I didn't see that intuitive side of my father often, but it was always there, like a low fire banked in. He, too, was verbally agile, with a good sense of humour; and the two of them together could generate puns and complex daft jokes tied together with wit and tangles of unravelling stories that, if they never quite finished, always seemed to have started before you were aware of them starting.
In my teens, one morning, he came into the living room, not expecting me to be awake, and greeted me, which is more than I deserved for some years. He had a tea cosy on his head. We both kept a straight face. Then, he took it off before I could speak. "Oh that, that's my chauffeur's uniform. I was trying to drive to work, but I couldn't get the bed started." I asked why not and he said "Your mother wouldn't believe me"; and in came my mother, looking about 12.
If you want to know about my writing, that's probably all you need to know. That environment is where I learned most of the little belief in any value I still retain; except that I have read more books than circumstances allowed them to, and that I have met some very remarkable and clever people from whom I have tried to learn.
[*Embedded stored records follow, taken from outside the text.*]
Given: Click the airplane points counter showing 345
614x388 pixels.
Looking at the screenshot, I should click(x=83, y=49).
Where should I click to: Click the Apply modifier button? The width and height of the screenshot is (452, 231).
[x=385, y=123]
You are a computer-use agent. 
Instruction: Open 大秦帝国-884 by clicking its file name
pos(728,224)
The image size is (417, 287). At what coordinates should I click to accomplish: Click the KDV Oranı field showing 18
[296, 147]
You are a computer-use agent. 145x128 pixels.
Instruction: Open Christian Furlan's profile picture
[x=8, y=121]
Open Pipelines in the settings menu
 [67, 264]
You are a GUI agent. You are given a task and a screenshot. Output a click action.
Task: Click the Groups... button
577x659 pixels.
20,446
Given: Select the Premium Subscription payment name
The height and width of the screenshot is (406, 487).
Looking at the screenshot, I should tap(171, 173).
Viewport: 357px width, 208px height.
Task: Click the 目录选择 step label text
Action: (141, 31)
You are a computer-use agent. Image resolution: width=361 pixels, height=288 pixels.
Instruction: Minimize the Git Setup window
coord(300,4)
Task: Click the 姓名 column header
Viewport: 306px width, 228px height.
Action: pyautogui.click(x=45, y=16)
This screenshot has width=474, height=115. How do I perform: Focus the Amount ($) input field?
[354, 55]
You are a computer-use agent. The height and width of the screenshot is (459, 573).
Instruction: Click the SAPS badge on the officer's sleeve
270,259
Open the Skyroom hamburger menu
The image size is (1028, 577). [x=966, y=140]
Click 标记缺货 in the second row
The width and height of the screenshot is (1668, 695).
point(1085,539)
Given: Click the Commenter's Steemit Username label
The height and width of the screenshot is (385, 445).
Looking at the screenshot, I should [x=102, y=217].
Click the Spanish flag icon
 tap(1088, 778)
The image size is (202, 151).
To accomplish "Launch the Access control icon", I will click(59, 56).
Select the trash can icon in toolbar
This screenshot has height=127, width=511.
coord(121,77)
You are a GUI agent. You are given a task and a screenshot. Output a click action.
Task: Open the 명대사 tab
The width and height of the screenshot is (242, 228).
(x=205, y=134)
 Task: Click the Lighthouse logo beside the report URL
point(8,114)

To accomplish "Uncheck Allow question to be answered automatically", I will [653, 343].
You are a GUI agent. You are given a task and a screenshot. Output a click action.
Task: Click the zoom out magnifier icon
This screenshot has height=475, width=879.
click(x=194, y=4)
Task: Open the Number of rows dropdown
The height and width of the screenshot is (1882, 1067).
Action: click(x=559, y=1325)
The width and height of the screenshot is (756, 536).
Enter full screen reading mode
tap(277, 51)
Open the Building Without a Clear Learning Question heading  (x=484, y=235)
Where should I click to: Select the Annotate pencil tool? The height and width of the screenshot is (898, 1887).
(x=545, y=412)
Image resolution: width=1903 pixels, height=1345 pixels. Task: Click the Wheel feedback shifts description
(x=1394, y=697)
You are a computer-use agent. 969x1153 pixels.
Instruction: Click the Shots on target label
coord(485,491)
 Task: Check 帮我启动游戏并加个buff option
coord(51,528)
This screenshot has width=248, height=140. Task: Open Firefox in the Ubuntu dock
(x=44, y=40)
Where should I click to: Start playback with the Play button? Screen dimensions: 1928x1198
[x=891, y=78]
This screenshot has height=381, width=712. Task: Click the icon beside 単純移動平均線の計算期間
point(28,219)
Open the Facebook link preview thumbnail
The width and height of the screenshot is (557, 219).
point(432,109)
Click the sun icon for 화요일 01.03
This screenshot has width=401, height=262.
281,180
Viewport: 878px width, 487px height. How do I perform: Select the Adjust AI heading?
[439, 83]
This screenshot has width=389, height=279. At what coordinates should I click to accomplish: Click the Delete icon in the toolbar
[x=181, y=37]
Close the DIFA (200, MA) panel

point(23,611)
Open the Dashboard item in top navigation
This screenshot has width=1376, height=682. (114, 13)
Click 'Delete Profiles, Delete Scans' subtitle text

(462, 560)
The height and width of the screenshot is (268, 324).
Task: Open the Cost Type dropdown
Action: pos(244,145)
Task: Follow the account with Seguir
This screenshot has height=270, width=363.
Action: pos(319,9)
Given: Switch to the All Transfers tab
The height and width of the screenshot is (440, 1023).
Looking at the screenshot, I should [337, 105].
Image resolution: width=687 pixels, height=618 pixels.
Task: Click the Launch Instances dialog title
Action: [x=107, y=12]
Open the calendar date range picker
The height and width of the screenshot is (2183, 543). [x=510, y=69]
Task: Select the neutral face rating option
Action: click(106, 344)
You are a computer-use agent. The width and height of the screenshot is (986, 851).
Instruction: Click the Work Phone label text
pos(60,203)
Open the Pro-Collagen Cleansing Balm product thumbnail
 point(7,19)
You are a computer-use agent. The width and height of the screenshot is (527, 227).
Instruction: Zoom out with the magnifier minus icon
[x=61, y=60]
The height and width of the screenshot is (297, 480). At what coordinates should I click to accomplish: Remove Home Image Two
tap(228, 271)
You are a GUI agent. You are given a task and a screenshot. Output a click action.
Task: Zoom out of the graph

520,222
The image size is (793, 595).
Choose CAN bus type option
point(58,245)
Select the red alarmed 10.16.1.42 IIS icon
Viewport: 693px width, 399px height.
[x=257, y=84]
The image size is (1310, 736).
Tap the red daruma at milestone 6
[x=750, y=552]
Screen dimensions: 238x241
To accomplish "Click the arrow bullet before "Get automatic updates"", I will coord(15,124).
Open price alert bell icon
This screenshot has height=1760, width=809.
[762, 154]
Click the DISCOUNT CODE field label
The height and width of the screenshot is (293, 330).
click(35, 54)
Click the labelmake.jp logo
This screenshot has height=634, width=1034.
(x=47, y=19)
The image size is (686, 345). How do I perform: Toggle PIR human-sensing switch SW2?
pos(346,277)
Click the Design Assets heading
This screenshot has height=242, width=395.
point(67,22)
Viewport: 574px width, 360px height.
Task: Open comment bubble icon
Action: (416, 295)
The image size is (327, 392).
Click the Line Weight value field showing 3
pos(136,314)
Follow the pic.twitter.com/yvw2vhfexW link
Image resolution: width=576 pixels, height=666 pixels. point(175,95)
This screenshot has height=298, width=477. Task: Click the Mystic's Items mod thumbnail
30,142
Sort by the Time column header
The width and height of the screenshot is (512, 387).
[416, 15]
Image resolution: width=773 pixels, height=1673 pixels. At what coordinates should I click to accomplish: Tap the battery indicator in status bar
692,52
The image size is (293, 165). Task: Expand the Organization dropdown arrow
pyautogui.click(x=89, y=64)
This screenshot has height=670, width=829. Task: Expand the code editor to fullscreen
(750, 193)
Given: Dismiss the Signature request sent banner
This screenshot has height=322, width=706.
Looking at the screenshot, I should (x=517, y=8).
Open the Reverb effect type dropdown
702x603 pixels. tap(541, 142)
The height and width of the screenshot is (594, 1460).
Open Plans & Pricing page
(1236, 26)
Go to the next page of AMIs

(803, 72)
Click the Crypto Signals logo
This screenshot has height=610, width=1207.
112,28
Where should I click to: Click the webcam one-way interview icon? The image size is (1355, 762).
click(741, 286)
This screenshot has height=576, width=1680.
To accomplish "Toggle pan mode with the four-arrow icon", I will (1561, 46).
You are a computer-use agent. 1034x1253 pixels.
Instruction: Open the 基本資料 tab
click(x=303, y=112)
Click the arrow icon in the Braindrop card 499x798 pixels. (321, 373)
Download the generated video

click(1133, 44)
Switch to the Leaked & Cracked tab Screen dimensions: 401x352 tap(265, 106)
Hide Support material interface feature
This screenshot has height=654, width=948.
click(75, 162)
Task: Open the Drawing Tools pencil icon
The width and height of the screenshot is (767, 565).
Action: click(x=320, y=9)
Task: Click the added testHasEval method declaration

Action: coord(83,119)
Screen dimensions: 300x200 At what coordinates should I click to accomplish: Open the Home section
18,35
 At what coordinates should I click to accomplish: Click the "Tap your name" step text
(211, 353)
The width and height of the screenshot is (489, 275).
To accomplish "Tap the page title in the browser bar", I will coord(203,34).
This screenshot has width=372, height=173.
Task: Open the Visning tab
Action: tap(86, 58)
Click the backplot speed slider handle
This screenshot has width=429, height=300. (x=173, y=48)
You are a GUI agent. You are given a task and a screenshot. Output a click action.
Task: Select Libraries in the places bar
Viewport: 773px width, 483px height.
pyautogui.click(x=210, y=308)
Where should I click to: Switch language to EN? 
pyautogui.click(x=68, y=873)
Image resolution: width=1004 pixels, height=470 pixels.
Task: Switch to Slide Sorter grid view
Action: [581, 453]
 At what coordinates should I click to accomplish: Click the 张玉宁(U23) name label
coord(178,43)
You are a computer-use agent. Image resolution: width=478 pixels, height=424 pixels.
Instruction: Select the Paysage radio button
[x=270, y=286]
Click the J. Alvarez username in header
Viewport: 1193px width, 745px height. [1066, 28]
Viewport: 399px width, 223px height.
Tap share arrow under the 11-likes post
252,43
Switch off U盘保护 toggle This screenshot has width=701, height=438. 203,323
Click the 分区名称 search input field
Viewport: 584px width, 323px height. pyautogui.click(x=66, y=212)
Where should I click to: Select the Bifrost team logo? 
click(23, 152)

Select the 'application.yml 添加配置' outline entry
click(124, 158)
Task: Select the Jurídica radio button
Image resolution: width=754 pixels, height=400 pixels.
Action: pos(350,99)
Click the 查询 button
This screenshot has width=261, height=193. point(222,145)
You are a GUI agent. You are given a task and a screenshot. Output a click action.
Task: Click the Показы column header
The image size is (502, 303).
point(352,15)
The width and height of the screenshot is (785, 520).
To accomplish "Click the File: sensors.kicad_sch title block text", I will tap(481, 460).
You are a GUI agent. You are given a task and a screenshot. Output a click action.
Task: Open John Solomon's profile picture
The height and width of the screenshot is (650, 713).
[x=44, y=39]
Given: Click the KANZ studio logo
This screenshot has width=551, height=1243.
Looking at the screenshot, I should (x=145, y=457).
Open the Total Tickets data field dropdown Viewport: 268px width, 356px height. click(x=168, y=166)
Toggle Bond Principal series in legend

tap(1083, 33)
Repetition and slog deliver a lot, but things get most interesting when one rides on the insubstantial, like Douglas Adams' idea of throwing oneself at the ground in such a way that one misses... Or: writing a poem is like carrying a full glass or taking a crumbling path; one can only do it easily when one is not really aware of what is going on. Know what it is you are doing and the flair goes out of it and you spill the glass or yourself.
Poetry as a set of greatest hits is not as much fun as pop music... I'd rather watch a comedian than poetry as a comedy routine... Poetry is a defence against the repetitive and the known and the drive in them to make everything repeat and have everything known. It is a participation in exstasis, in tilting the world till it feels straight, intercourse rather than mere communication or insemination, an attempt to step through the same river once.
[This story started out as a draft statement for the anthology On Word. Most of it is inappropriate for that purpose, and I have made a new statement. However, several paragraphs - the ultimate and penultimate and part of the antepenultimate, which I felt I could not improve upon, are shared between that statement and this story.]